### What you are asked to do
Edit the records below so that every instance of "How do I perform" becomes "How can I carry out" and all other text stays unchanged. Leave out the pictures.

### Data lines
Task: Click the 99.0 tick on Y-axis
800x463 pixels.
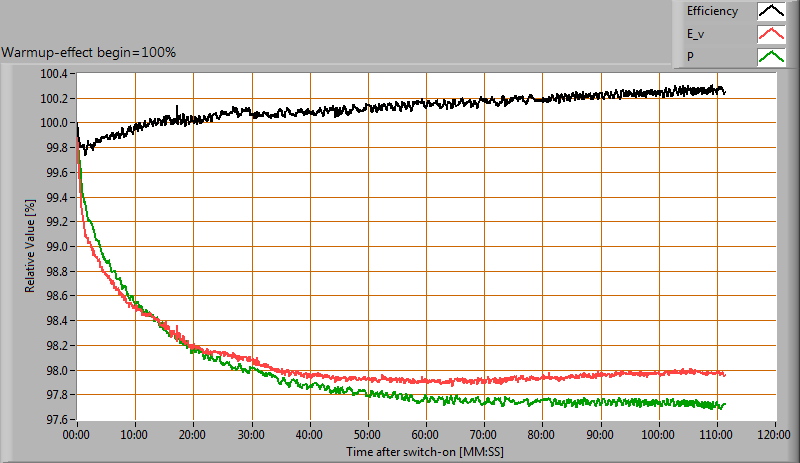Action: pyautogui.click(x=56, y=247)
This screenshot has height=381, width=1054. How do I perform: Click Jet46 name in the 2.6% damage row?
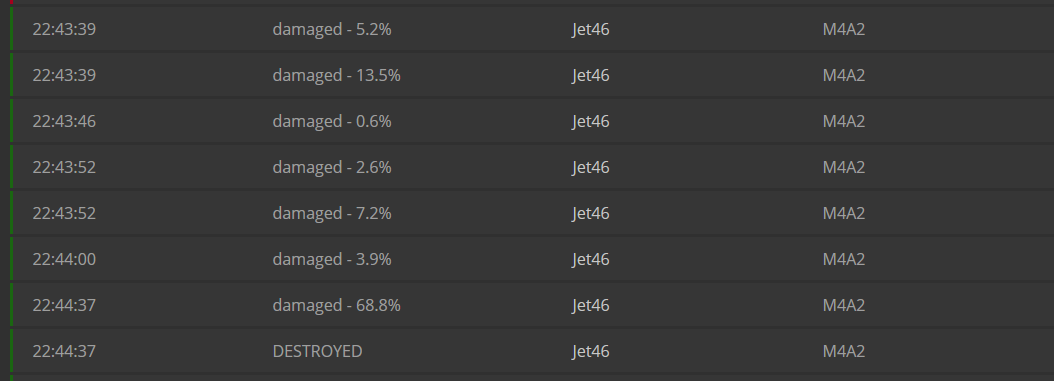591,167
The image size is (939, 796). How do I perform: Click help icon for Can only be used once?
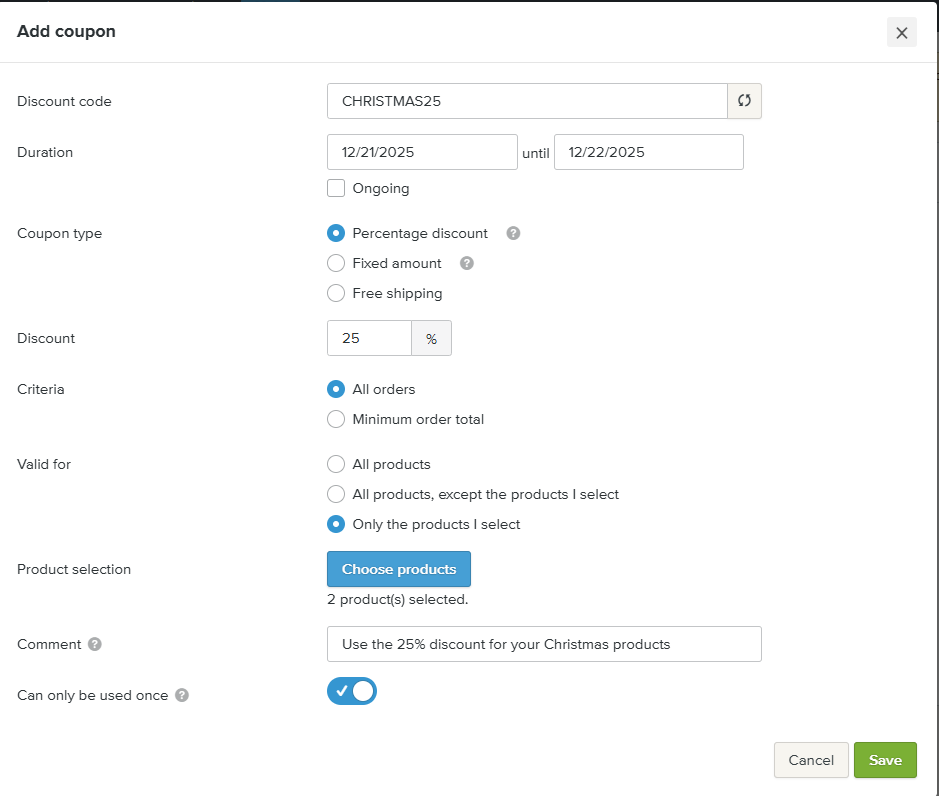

### Result below
Task: Click the 99.0 tick on Y-axis
800x463 pixels.
Action: pyautogui.click(x=56, y=247)
This screenshot has height=381, width=1054. How can I carry out: Click Jet46 name in the 2.6% damage row?
591,167
The image size is (939, 796). How can I carry out: Click help icon for Can only be used once?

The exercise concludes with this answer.